** Opening Data records block **
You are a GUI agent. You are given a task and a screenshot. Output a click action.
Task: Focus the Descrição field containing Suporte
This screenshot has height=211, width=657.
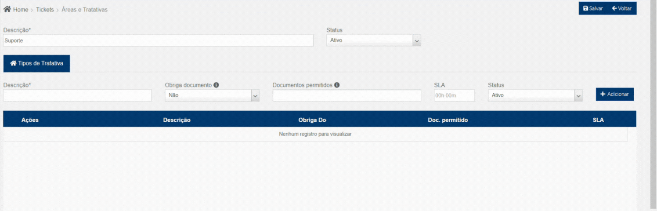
** Closing Data records block **
** Opening Data records block **
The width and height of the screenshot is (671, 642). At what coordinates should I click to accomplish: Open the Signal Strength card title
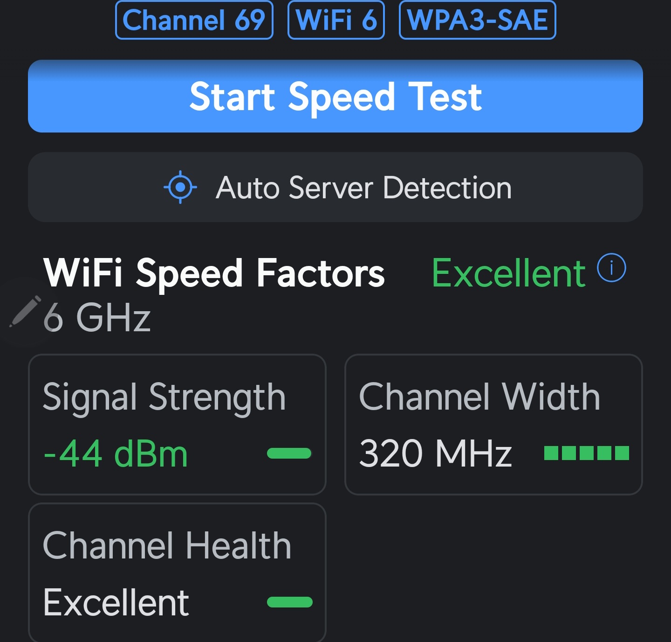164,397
** Closing Data records block **
### Exercise requirements
Find "You are a GUI" in the entries above and copy that whole line exactly, then each line after it through the line that contains "This screenshot has height=211, width=657.".

### Answer for this exercise
You are a GUI agent. You are given a task and a screenshot. Output a click action.
Task: Focus the Descrição field containing Suporte
This screenshot has height=211, width=657.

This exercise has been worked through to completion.